** DATA EXTRACTS **
.....

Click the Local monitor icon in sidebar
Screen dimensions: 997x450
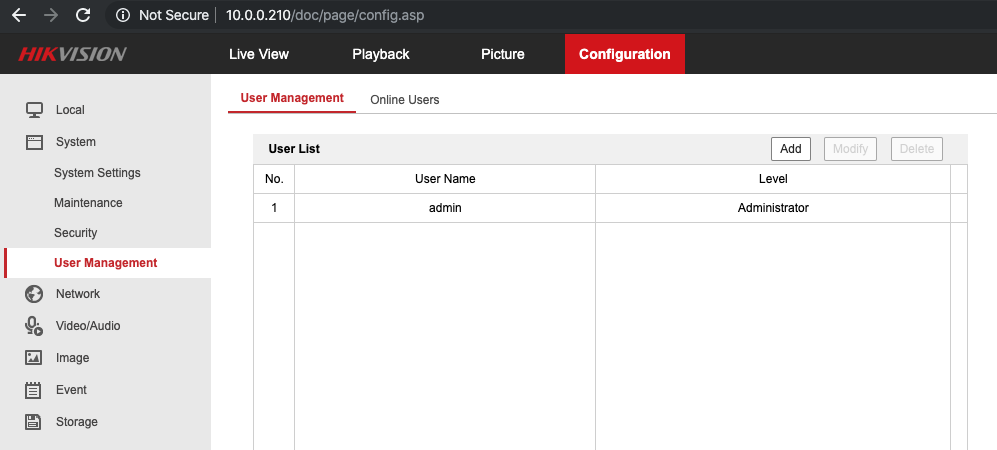pos(34,110)
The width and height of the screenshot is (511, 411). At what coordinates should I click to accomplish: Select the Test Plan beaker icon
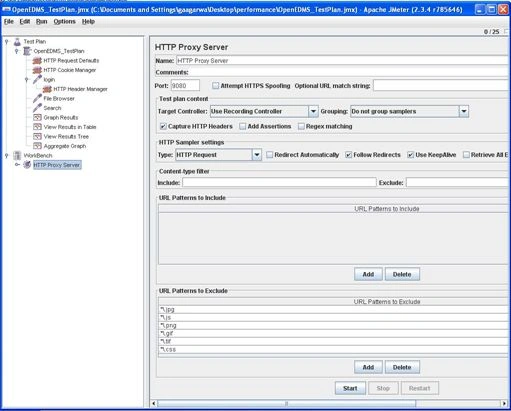point(17,42)
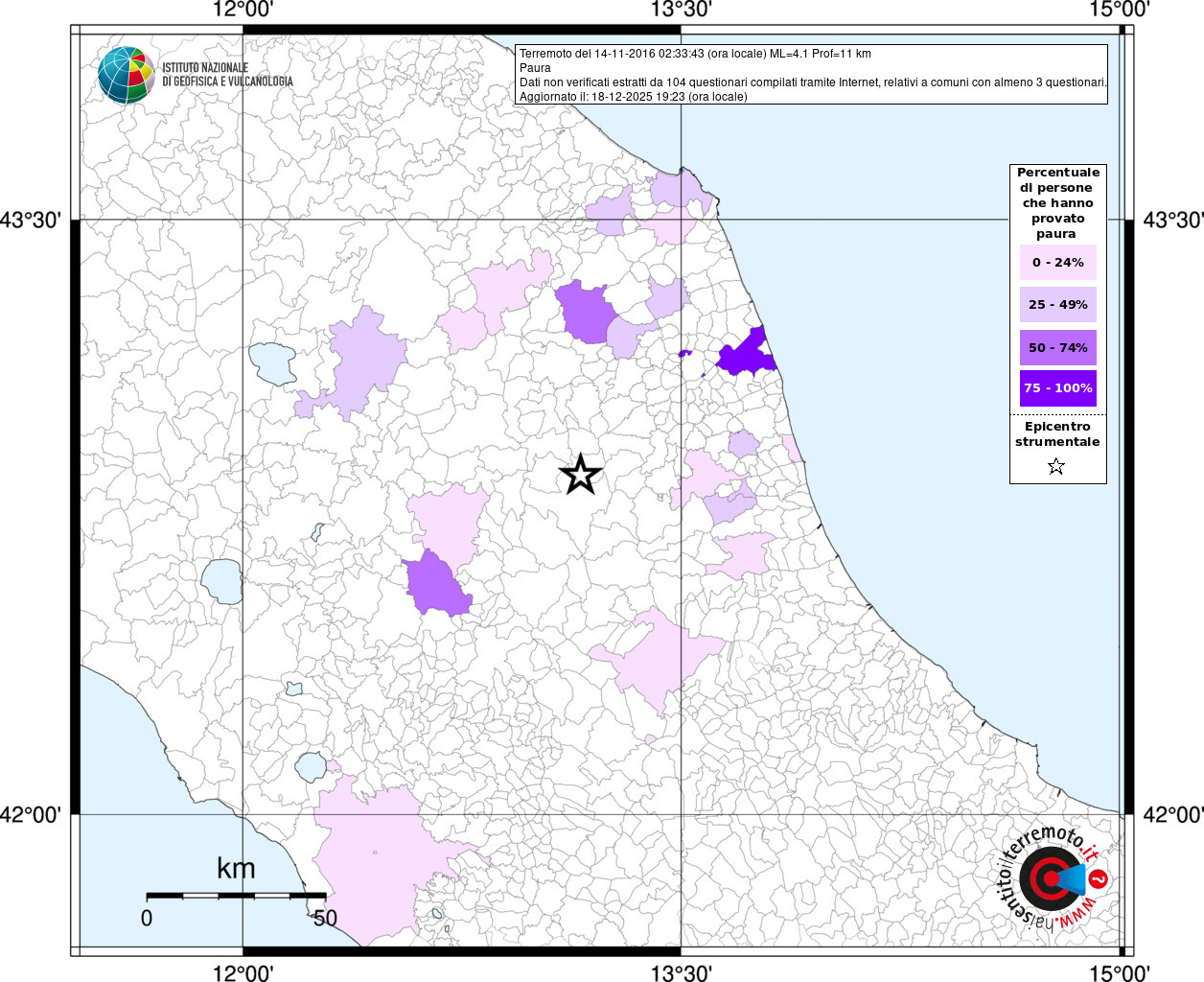
Task: Select the 25 - 49% legend swatch
Action: [x=1057, y=305]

.....

** WHAT TO PRODUCE **
Down to the final line, restate the material above word for word, but omit its pictures.

** TASK ANSWER **
Click the Local monitor icon in sidebar
Screen dimensions: 997x450
pos(34,110)
The width and height of the screenshot is (511, 411). At what coordinates should I click to accomplish: Select the Test Plan beaker icon
point(17,42)
Task: Select the 25 - 49% legend swatch
Action: [x=1057, y=305]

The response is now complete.